Fishman Transducers, Inc. v. Paul, --- F.3d ---, 2012 WL 2542879 (1st Cir. July 3, 2012)
Plaintiff was in the business of developing and manufacturing music equipment, including a line of pickups for acoustic guitars. Defendants included HSN, a sister company of the Home Shopping Network, and Stephen Paul, a musician who performs under the name Esteban. Paul and HSN collaborated on a line of Esteban guitars, and HSN sold 70,000 of those guitars, which “it identified in the programming and website . . . inaccurately . . . as containing Fishman pickups.” After Fishman complained to HSN about the use of his name, HSN immediately stopped referencing Fishman pickups, but Fishman still sued for trademark infringement and false advertising.

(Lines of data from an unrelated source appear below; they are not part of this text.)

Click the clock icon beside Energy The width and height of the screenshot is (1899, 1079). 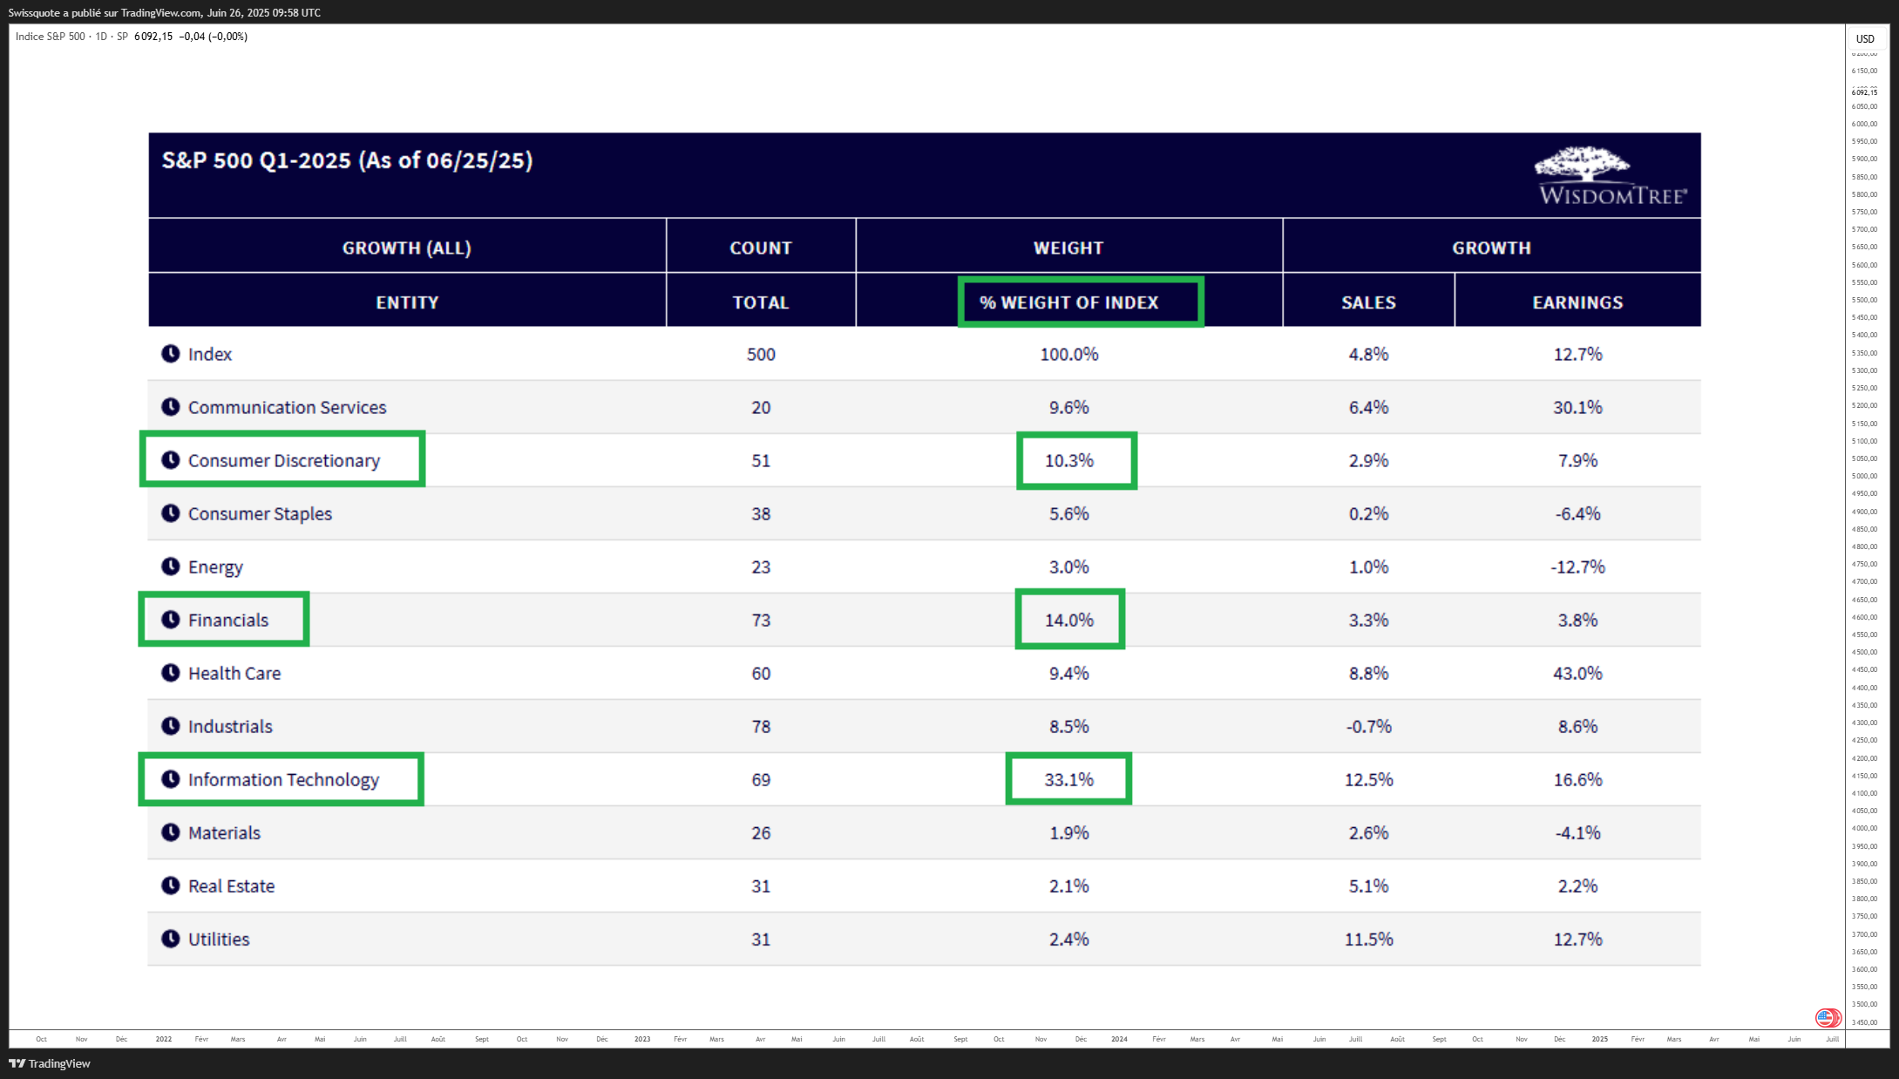coord(171,566)
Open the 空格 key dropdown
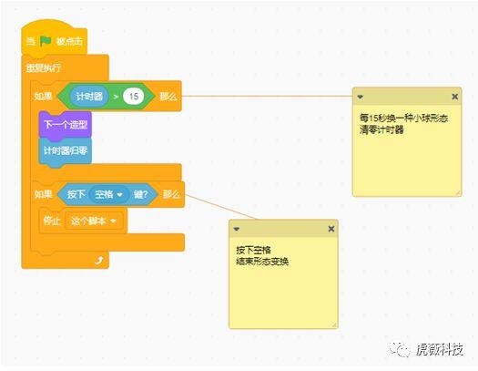Screen dimensions: 478x371 point(120,194)
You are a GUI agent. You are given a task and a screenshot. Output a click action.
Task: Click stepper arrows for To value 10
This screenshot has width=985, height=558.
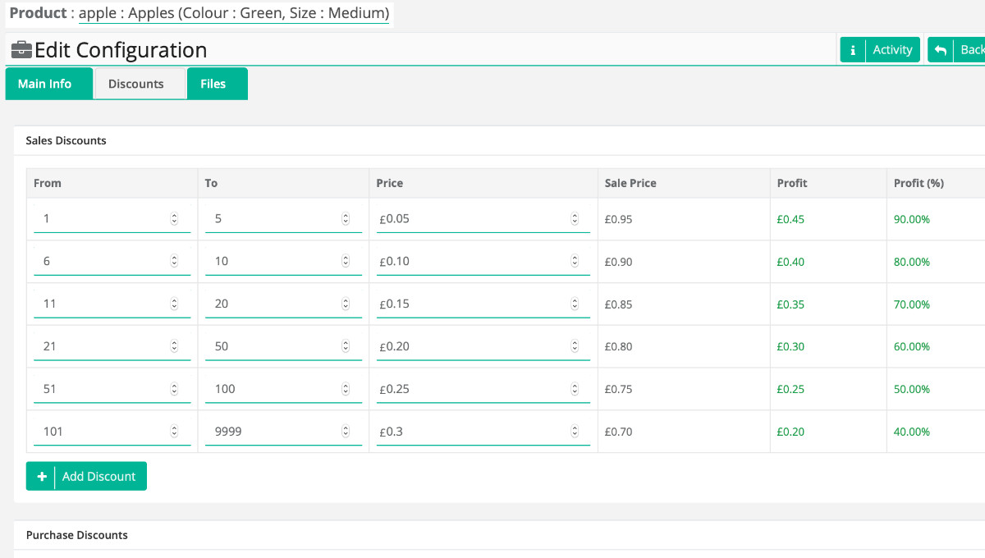(x=346, y=262)
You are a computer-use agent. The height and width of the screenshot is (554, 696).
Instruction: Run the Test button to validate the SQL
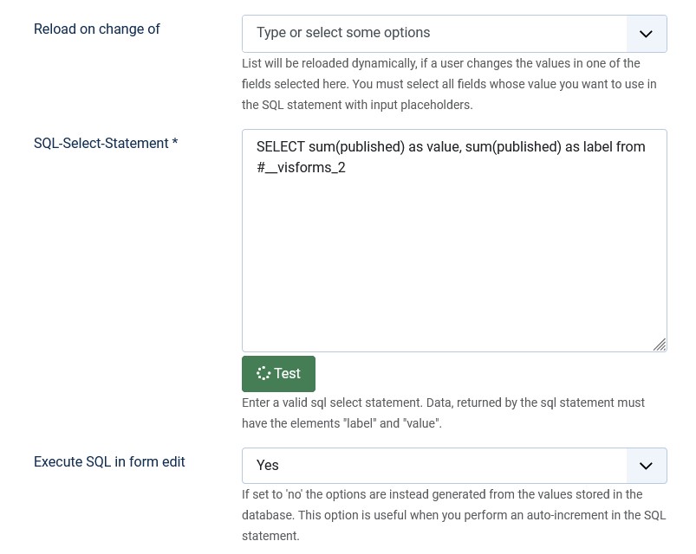tap(278, 373)
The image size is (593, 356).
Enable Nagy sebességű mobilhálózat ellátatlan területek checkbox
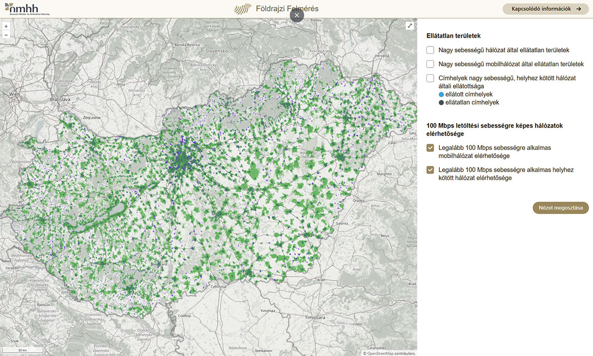(430, 64)
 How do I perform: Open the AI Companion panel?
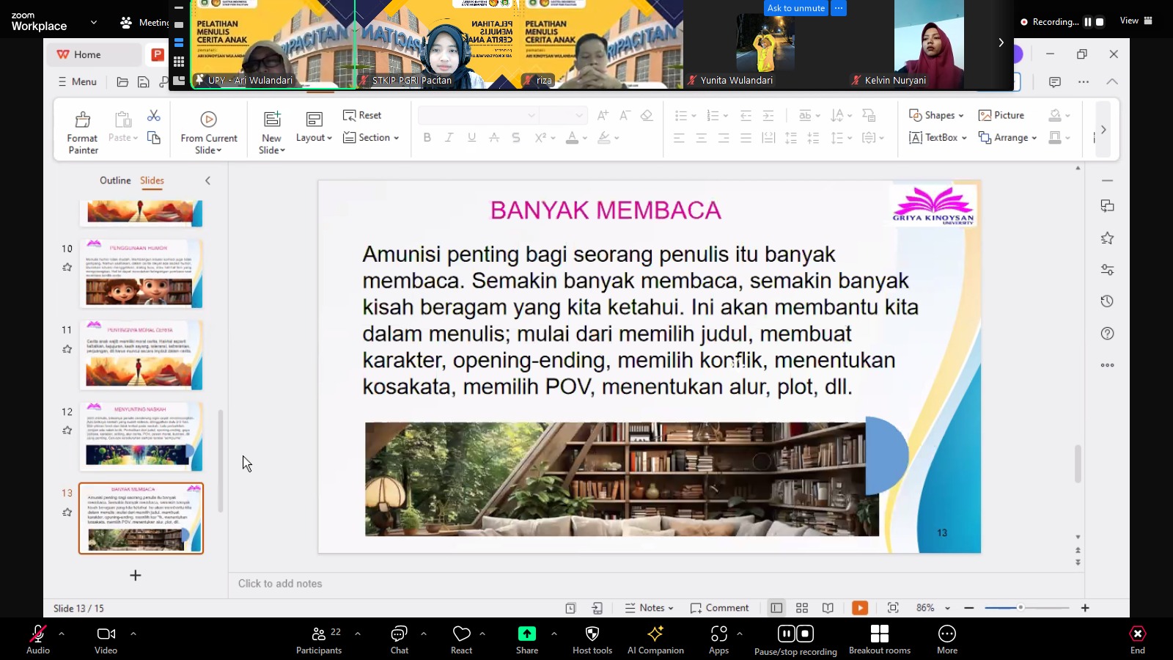click(x=655, y=639)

During trial, Defendants did not focus on whether they engaged in trademark infringement. Instead, they focused on proving that their violations were not willful. The district court instructed the jury that “plaintiff bore the burden of proving willfulness by clear and convincing evidence.” The jury found Defendants liable for trademark infringement and false advertising but also found that Defendants’ actions were not willful. Fishman appealed.
As a matter of first impression, the First Circuit addressed the proper burden of proof for a willfulness determination. The First Circuit determined that the preponderance of the evidence was the proper standard. However, the court also held that the district court’s error was harmless and affirmed the lower court’s decision.